Refactor (or re-architect) is the most transformative approach. Here, you fundamentally re-architect the application to fully leverage cloud-native capabilities, often breaking monoliths into microservices, using serverless functions, or adopting container orchestration platforms. I helped refactor an on-premise analytics application into a serverless architecture on AWS. We replaced batch jobs with AWS Lambda functions triggered by S3 events, and moved data processing to AWS Glue and Athena. This dramatically improved scalability, reduced operational costs, and allowed for faster feature development. This pattern offers the most long-term benefits in terms of agility, scalability, and cost efficiency, but it's also the most time-consuming and expensive upfront.

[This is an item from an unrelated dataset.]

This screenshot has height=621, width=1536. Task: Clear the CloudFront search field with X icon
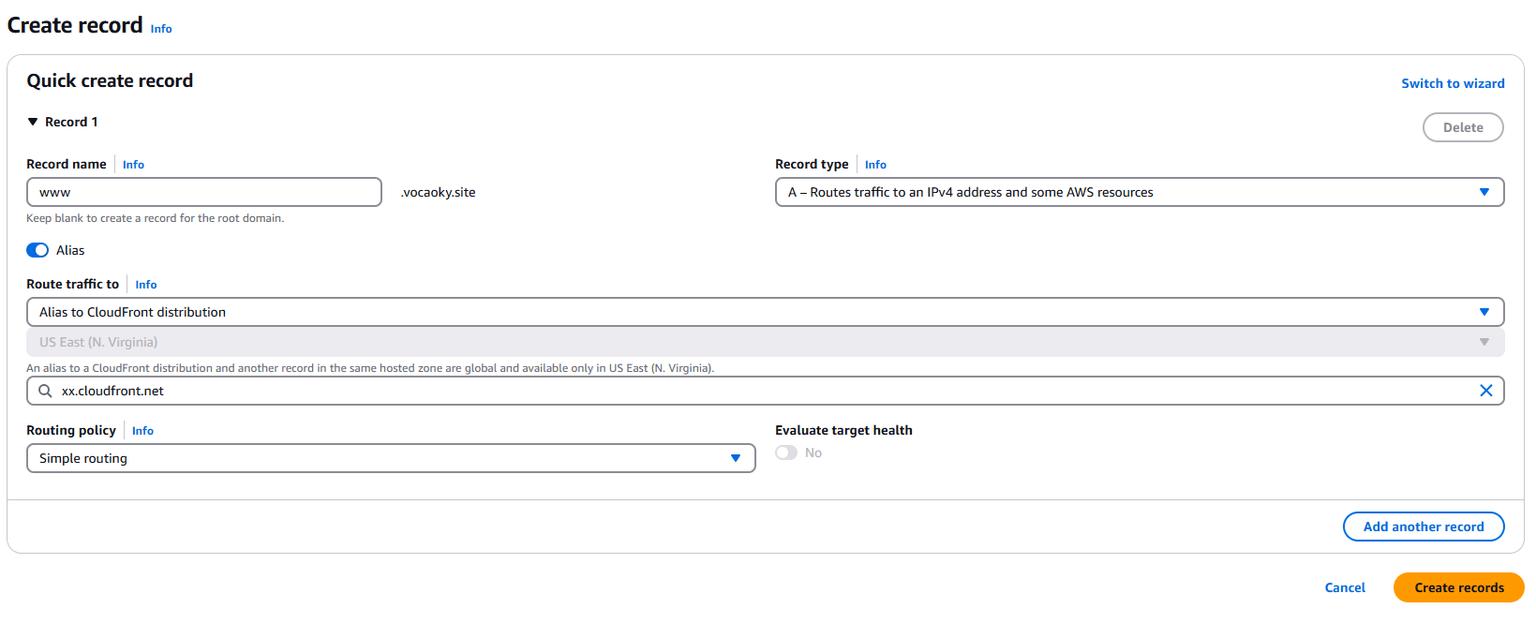click(x=1485, y=391)
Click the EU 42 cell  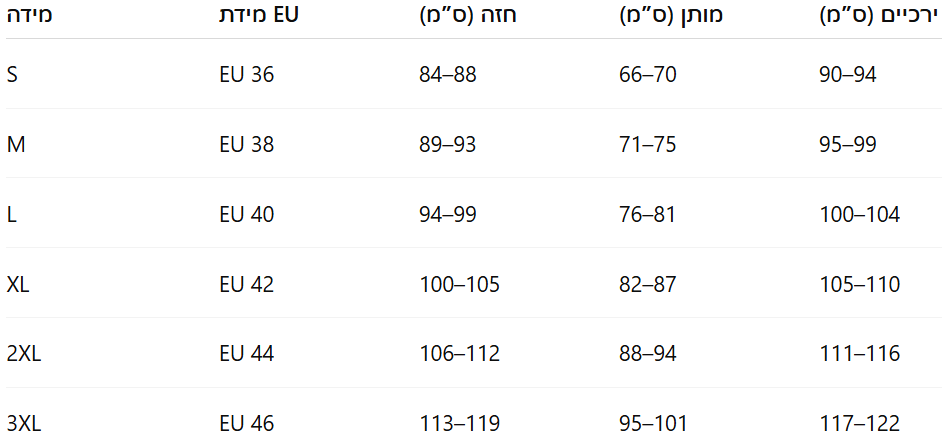pyautogui.click(x=246, y=284)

Other patterns include Repurchase, where you replace an existing on-premise application with a SaaS solution in the cloud, like moving from an on-premise CRM to Salesforce. I've overseen data migration and integration planning for several repurchase initiatives. Retain means keeping some applications on-premise, often due to strict regulatory requirements, legacy dependencies, or high migration costs that outweigh potential cloud benefits. I've recommended retaining certain highly specialized manufacturing control systems on-premise due to their tight integration with physical machinery. Finally, Retire involves decommissioning applications that are no longer needed, reducing complexity and saving resources. I always look for retirement candidates during the discovery phase; it's often the cheapest "migration." We securely archive any necessary data to cloud storage like Amazon S3 before shutting down the servers. Each methodology has its trade-offs, and choosing the right one requires a deep understanding of the application, business goals, and cloud capabilities.